Ci può fare un bilancio dell’estate 2020?
“E’ un bilancio ovviamente negativo, di fermo del turismo internazionale e del viaggio e ciò dipende in maggior misura dallo stop dei collegamenti aerei, ragione rilevante per le isole. Uno stop che ha comportato comunque un mantenimento, a luglio e ad agosto, del turismo domestico ovvero dei siciliani in Sicilia. L’isola è la prima regione in Italia per turismo regionale e questo ha tenuto grazie alla drastica riduzione del turismo outgoing, ovvero in uscita.
Interessante è rilevare come chi ospita abbia timore di non essere in regola con le nuove procedure e questo ha spinto ancora di più il mercato a preferire forme di ospitalità autonome in case ed alloggi in affitto. Tuttavia la voglia di andare in vacanza persiste comunque, soprattutto per le località balneari, anche se quest’estate la crisi è evidente, con dei risvolti diversi a seconda delle strutture ospitanti”.

Quali prospettive per il futuro?
“Quello che ci aspetta sarà la conseguenza di decisioni da parte delle compagnie aeree e degli aeroporti; ovvero le previsioni sui voli aerei e la tenuta delle compagnie aeree e dei grandi operatori. Guardiamo soprattutto ai Paesi che generano i grandi flussi turistici da noi in Sicilia: se ci saranno delle prenotazioni da quelle realtà per il 2021, entro fine anno, sapremo se avremo un segnale di ripresa.
Le stime dicono che il ritorno della domanda turistica ai valori iniziali, sarà lentissima e si prevede un recupero in tre anni, però sappiamo che operatori e compagnie di crociera hanno già aperto le prenotazioni per il prossimo triennio.
In Germania il Governo sta operando per salvare le grandi compagnie aeree ed i tour operator; in generale sono proprio le big company a preoccuparci perché in alcune parti del mondo hanno chiesto aiuti di stato o hanno dichiarato il fallimento”.

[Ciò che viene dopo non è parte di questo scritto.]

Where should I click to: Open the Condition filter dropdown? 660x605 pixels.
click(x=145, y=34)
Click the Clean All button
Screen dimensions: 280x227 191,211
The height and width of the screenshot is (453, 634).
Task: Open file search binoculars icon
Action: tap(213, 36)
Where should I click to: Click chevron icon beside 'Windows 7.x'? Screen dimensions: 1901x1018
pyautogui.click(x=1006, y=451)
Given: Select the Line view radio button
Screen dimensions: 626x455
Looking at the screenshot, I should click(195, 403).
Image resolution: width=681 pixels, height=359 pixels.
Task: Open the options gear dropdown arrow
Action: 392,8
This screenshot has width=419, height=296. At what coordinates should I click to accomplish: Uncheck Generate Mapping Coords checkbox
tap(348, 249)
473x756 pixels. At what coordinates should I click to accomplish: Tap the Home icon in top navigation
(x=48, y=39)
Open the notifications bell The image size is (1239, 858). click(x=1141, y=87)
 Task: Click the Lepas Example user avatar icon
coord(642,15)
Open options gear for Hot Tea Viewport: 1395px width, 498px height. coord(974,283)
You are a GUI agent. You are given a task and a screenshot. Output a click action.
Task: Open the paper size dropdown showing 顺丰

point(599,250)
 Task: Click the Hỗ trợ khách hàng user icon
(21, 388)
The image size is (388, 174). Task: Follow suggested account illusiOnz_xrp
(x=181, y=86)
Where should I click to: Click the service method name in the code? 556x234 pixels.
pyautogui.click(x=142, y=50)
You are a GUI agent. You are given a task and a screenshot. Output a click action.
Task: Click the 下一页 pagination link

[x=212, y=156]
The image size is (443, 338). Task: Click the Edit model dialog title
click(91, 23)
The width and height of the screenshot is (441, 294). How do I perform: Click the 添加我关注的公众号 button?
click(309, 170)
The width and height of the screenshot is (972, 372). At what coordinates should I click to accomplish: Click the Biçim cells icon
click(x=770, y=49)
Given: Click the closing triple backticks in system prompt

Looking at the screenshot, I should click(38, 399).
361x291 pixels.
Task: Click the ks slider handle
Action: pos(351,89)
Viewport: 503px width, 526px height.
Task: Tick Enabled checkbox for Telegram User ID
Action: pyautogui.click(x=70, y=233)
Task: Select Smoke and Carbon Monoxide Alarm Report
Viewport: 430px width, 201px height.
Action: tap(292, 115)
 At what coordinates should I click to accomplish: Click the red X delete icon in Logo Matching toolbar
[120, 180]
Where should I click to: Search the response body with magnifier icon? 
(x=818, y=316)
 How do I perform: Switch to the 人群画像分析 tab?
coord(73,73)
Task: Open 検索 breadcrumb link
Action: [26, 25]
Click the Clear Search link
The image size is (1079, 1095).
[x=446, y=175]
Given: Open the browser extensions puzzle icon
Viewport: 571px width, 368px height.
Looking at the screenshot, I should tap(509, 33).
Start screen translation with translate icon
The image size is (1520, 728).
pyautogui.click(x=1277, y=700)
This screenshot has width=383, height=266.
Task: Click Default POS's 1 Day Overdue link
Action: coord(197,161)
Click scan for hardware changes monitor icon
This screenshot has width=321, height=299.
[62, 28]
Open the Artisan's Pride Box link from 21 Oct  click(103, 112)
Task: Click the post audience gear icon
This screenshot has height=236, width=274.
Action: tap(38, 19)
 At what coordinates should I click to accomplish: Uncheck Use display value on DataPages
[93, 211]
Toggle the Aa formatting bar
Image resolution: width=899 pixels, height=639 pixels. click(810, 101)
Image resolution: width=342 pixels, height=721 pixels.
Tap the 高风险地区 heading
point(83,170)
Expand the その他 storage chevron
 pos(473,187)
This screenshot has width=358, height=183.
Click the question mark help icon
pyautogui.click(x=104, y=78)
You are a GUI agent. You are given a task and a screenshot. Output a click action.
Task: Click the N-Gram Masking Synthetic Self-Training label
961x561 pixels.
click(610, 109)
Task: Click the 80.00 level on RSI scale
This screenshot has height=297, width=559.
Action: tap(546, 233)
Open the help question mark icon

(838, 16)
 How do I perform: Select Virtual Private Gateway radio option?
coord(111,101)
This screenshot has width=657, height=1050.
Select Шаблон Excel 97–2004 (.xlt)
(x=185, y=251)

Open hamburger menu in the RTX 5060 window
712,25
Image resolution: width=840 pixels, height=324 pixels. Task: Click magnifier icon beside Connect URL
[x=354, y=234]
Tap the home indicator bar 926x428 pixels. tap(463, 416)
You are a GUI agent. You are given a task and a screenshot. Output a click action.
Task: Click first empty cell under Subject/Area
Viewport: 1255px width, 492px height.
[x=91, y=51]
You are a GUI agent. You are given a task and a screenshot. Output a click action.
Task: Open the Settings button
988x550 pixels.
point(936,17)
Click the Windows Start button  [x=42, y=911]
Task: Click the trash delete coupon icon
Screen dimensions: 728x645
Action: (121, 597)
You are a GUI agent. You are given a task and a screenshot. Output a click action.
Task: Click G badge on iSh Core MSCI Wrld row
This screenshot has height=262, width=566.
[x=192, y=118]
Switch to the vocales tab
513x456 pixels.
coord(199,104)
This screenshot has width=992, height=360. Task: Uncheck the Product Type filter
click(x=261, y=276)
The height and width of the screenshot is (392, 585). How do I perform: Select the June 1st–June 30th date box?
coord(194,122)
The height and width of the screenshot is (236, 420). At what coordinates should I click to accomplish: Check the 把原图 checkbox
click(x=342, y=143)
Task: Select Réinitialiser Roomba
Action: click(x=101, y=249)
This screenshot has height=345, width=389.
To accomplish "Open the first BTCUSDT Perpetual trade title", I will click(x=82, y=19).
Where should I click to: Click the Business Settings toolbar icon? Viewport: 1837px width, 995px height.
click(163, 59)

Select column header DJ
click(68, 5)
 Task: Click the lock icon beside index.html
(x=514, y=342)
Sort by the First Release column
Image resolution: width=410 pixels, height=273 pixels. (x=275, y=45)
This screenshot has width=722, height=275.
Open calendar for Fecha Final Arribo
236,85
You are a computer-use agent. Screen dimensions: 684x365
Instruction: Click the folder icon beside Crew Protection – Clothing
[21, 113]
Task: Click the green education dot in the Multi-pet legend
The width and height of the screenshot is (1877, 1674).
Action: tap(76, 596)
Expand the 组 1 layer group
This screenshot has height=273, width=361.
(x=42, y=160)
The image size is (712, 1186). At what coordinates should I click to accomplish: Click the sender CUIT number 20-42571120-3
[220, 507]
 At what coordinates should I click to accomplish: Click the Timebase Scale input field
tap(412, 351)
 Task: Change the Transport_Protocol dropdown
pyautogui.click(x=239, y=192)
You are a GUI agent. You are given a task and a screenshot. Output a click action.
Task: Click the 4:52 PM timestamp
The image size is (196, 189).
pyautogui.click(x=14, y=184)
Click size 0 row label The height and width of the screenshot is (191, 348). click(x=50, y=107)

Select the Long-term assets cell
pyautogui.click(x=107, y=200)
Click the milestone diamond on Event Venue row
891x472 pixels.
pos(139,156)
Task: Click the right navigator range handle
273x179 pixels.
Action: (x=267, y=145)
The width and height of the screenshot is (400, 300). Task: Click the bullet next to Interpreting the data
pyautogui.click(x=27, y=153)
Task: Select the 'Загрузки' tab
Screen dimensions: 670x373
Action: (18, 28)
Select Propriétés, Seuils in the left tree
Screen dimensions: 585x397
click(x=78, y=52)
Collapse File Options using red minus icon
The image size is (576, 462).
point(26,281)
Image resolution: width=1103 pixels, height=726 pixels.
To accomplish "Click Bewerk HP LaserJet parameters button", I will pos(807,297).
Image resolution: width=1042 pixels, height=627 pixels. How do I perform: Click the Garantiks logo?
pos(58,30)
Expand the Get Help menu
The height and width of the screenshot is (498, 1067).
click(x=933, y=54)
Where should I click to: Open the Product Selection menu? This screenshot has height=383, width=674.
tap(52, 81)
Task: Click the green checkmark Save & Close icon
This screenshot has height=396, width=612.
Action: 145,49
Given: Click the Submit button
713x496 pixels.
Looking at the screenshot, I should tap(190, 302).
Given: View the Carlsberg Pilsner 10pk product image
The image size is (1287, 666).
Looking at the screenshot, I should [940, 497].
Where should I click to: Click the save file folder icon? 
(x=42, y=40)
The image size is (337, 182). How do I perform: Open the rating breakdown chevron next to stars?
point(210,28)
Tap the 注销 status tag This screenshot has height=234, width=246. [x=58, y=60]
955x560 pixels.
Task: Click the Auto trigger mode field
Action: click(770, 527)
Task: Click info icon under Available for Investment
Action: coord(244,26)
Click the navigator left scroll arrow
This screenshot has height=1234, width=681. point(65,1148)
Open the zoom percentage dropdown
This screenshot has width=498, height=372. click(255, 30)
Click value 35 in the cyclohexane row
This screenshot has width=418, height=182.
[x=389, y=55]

“Il 30 di agosto di ogni anno è normalmente il momento in cui gli imprenditori del settore analizzano i numeri per individuare il tasso di crescita rispetto all’anno precedente. Quest’anno invece si è fatto il contrario, contando quanto si fosse in negativo – ci dice Ornella Laneri, presidente di Confindustria Turismo Catania -. Non è un problema esclusivamente provinciale o regionale, bensì nazionale. Quest’estate non abbiamo registrato i flussi degli anni precedenti, ma solo delle piccole boccate d’ossigeno. Posso confermare un calo del 45% dei pernottamenti e dell’80% sul fatturato medio annuo”.